Authorities have released few details about the deaths, and would not confirm reports of a further two deaths of North Koreans, who were admitted to the hospital and also died after drinking too much, according to doctors.
Boeng Kok II commune police chief Khan Khon Tit said that An Hyong Chan, 56, and Rimun Chol, 50, both doctors working at a private clinic in the commune in Tuol Kok district, died in the early hours of Saturday.
“They died from heart attacks because they drank too much alcohol,” said Khon Tit.

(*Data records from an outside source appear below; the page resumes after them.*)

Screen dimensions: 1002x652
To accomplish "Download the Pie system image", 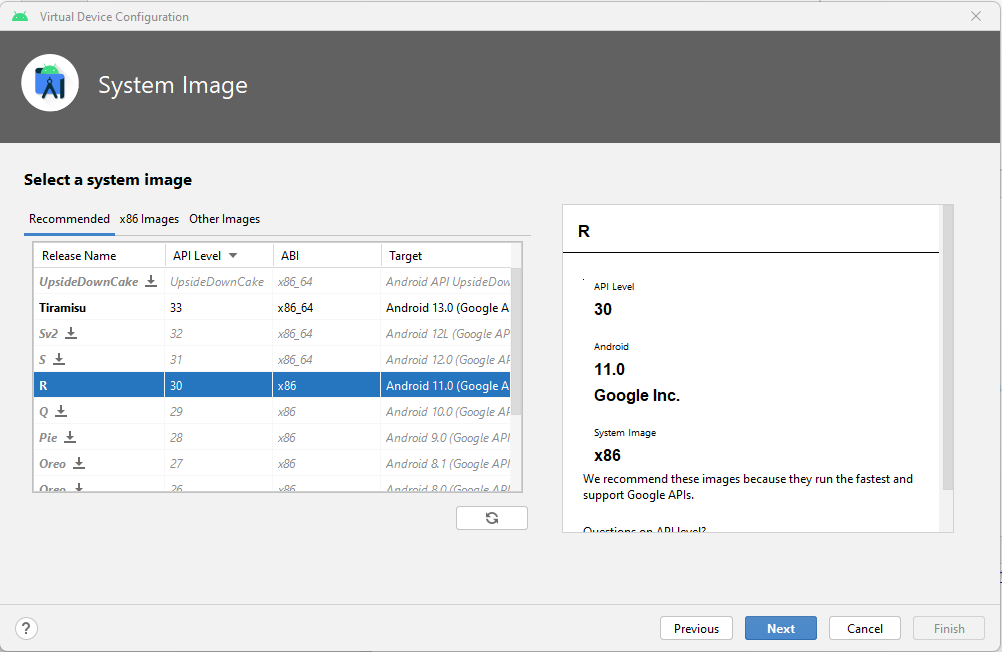I will point(70,437).
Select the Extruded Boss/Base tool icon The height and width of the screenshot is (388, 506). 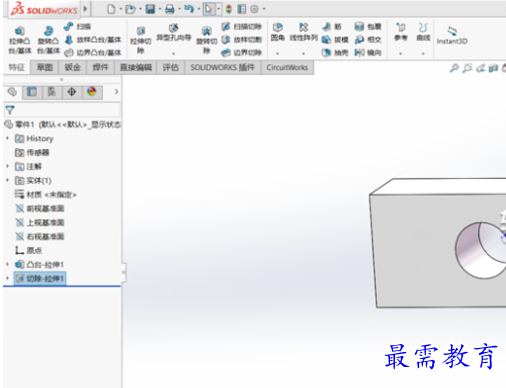tap(20, 32)
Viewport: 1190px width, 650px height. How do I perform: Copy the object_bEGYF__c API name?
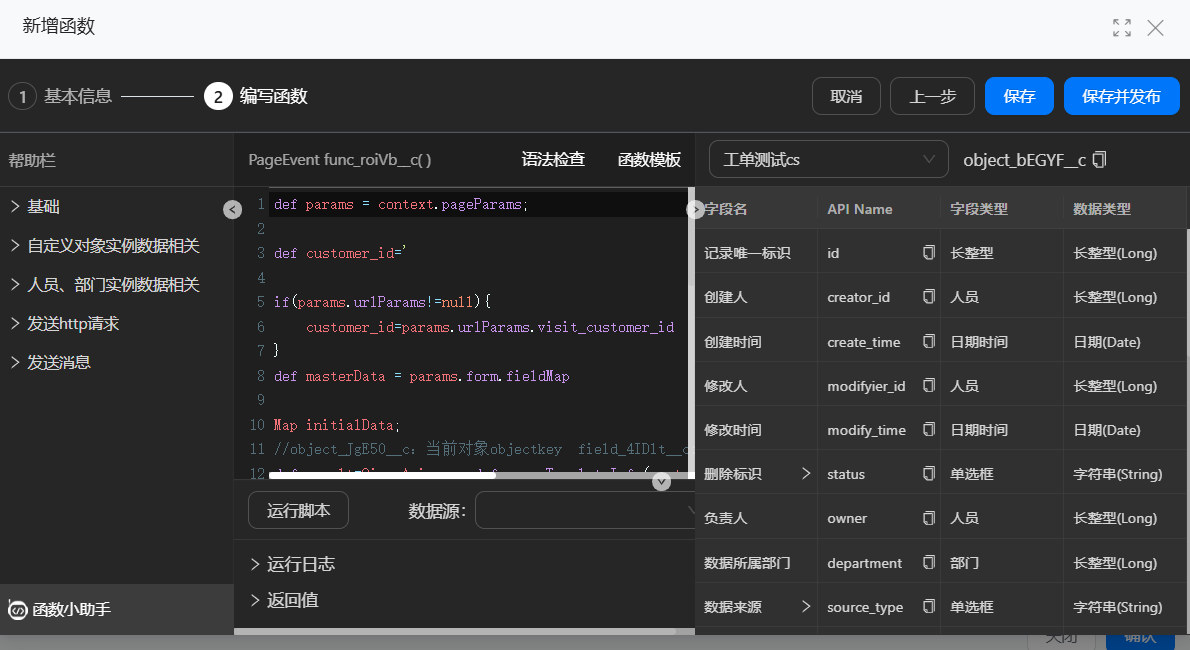coord(1100,160)
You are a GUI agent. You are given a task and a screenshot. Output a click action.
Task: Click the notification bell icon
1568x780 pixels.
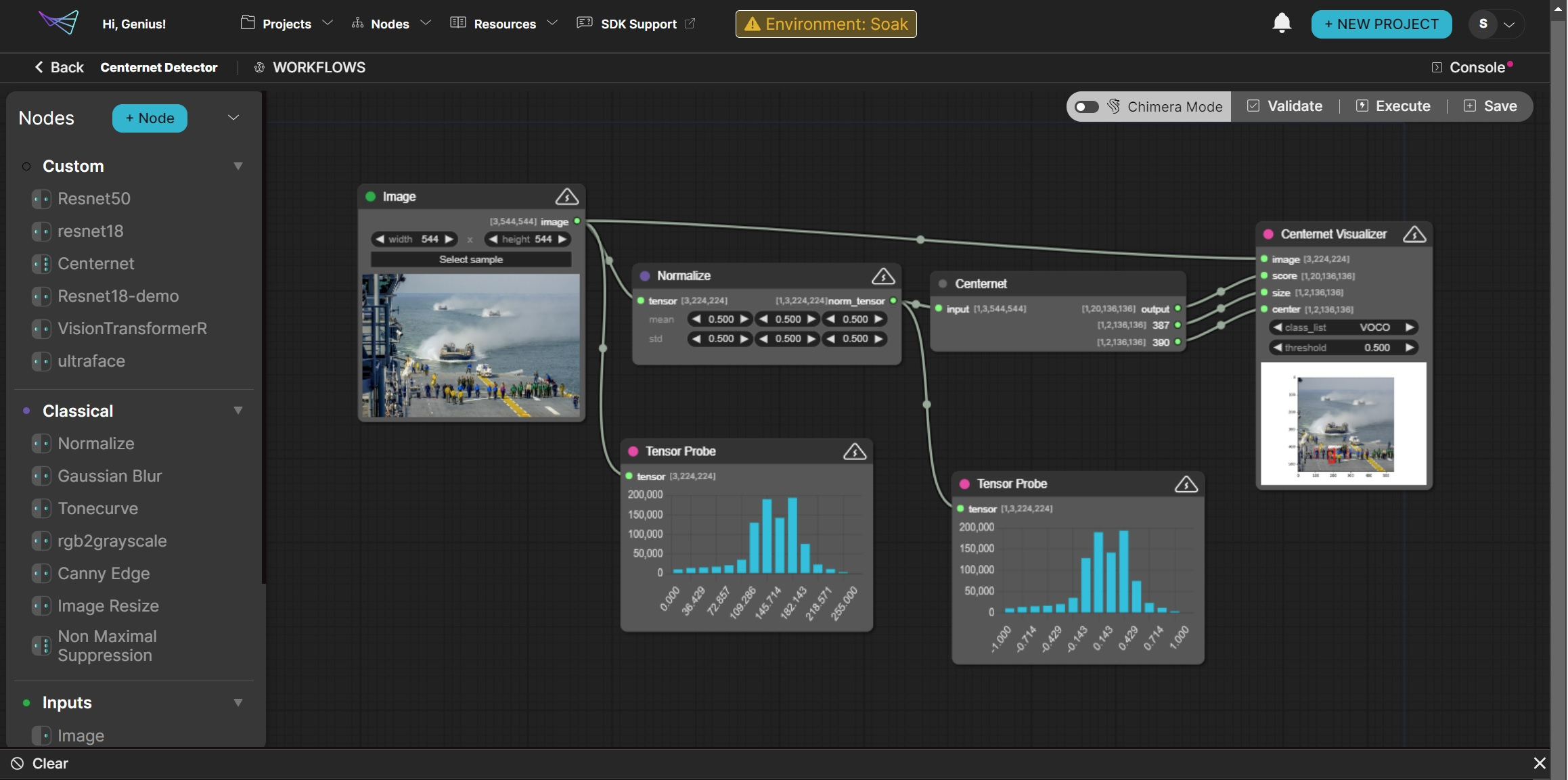pos(1281,24)

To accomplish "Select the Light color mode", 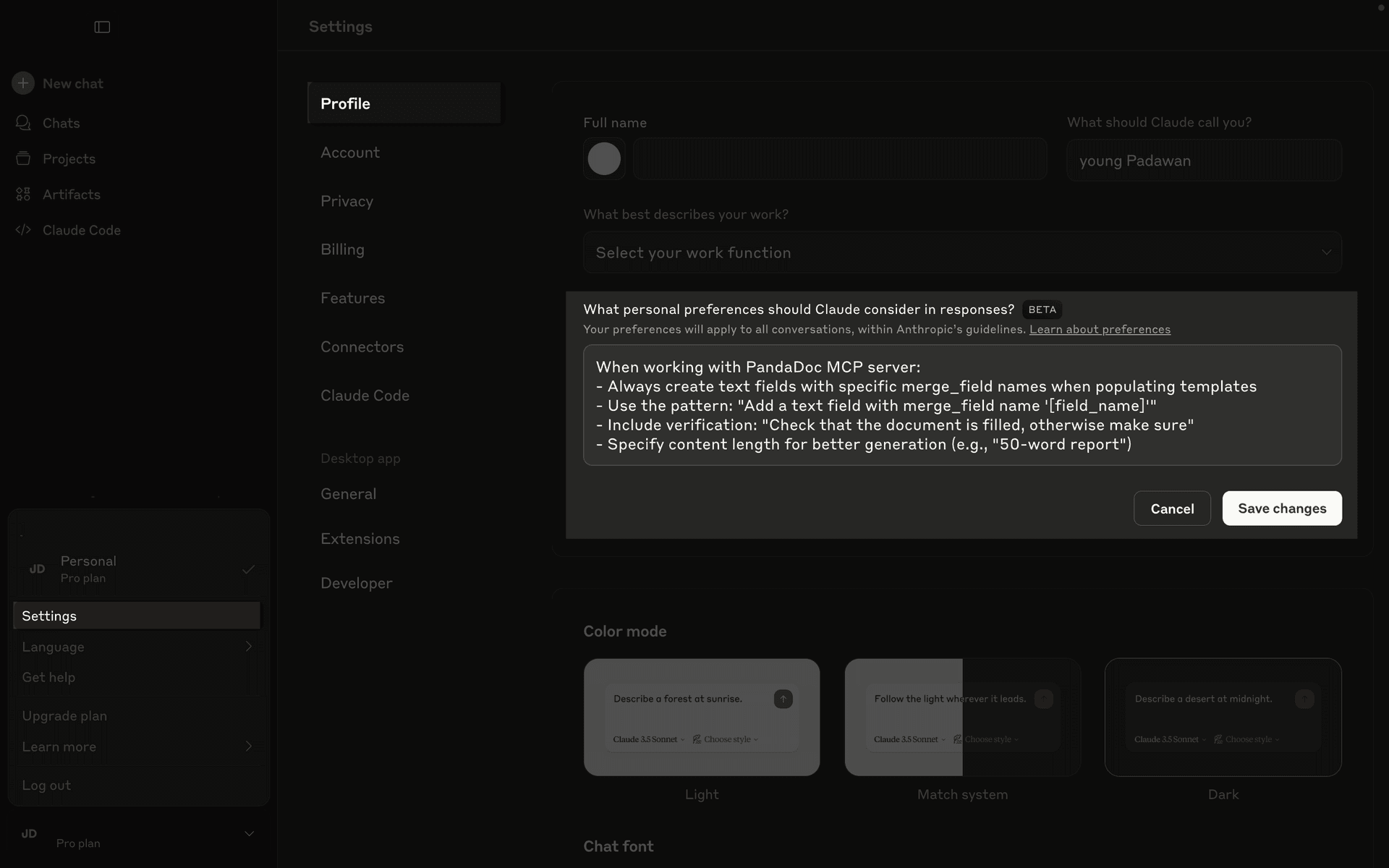I will tap(701, 717).
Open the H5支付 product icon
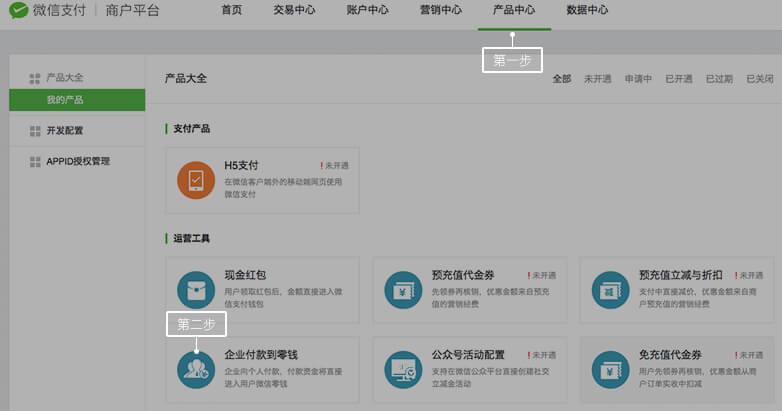The image size is (782, 411). [195, 180]
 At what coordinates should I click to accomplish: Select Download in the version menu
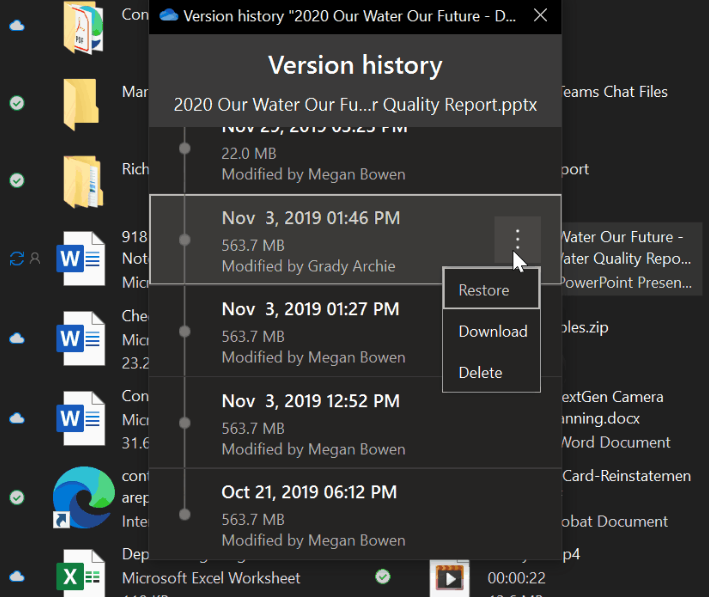490,331
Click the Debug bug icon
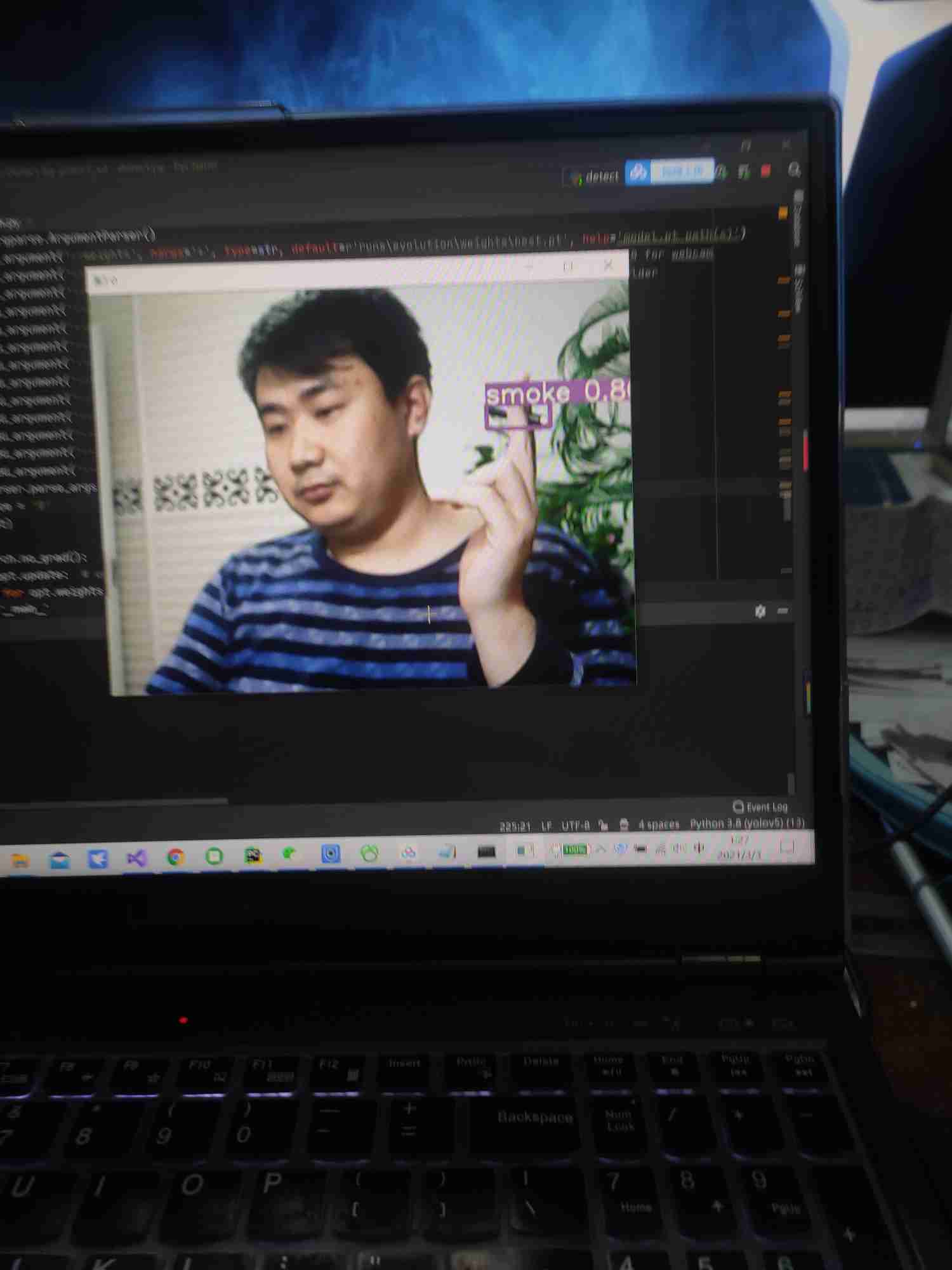Screen dimensions: 952x1270 point(721,171)
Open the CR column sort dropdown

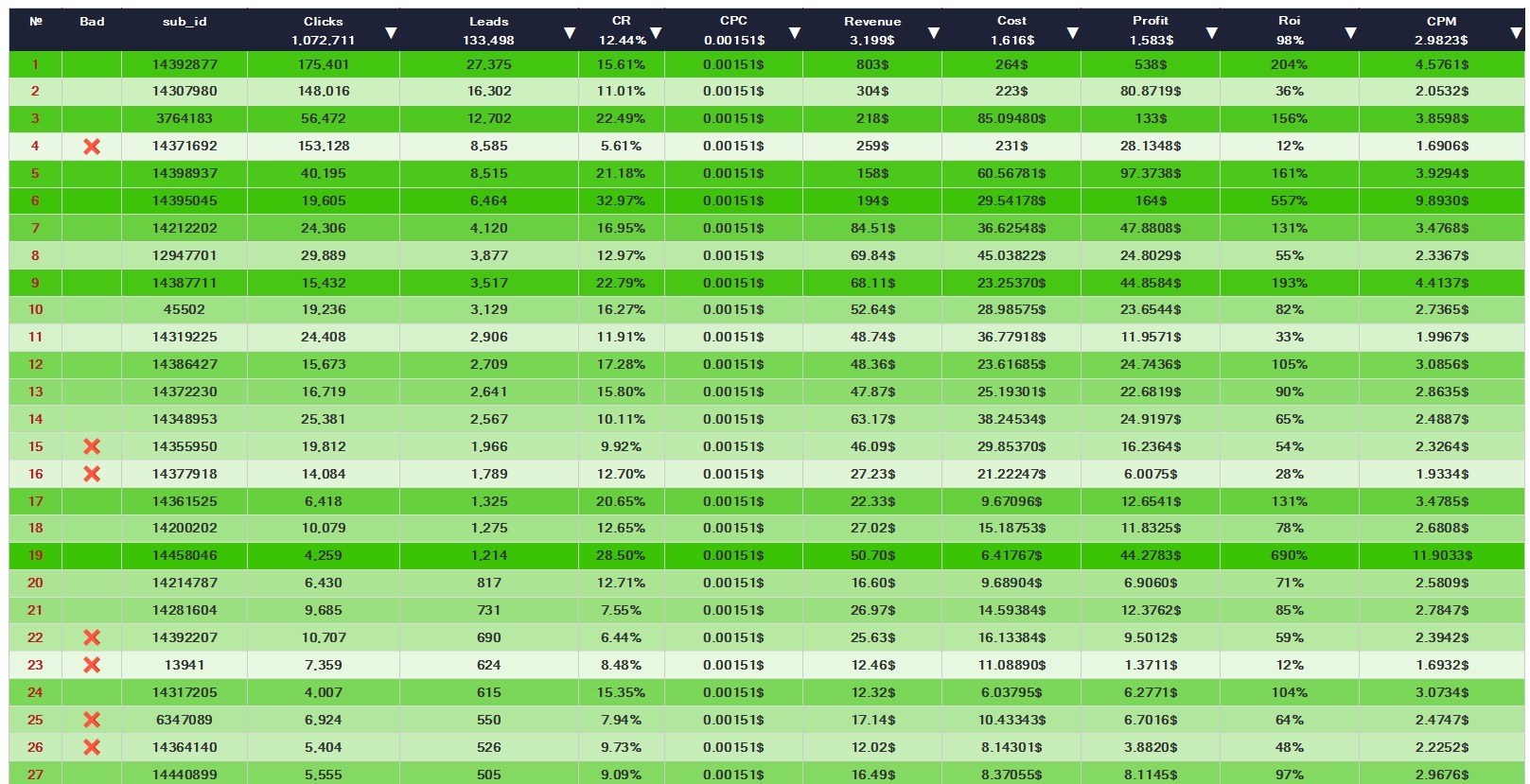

Khon Tit declined to give further details, but he reportedly told other media that the two doctors’ wives, also North Korean doctors, said they had administered injections to their husbands after they found them to have high temperatures and weak pulses.
While police appear to be treating the deaths as unsuspicious, it is unclear with what the women may have injected their husbands and whether that treatment played a role in their deaths.
Neighbors told VOA Khmer that about 10 Korean people attended a New Year party at a residence also operating as a health clinic in Tuol Kok district, where North Korean medics had been offering general medical services for the past year. Neighbors also said they saw police remove alcohol bottles from the property following the deaths.
Adding to the intrigue surrounding the case, doctors at Phnom Penh’s Calmette Hospital said two other North Korean men have died at the hospital in recent days due to consuming too much alcohol. One of the men died shortly after both were admitted to the hospital’s emergency room on Saturday, while the other passed away on Sunday, the doctors said.
Khon Tit and another police official declined to confirm the two additional deaths.
Officials at the North Korean Embassy in Phnom Penh could not be reached for comment.
According to the United Nations rapporteur on human rights in North Korea, the secretive communist state has begun sending its citizens overseas to work in order to earn foreign currency for the country. In a report to the U.N. General Assembly in October, the rapporteur named Cambodia as one country where North Koreans were being sent to work, apparently under constant surveillance by their own government.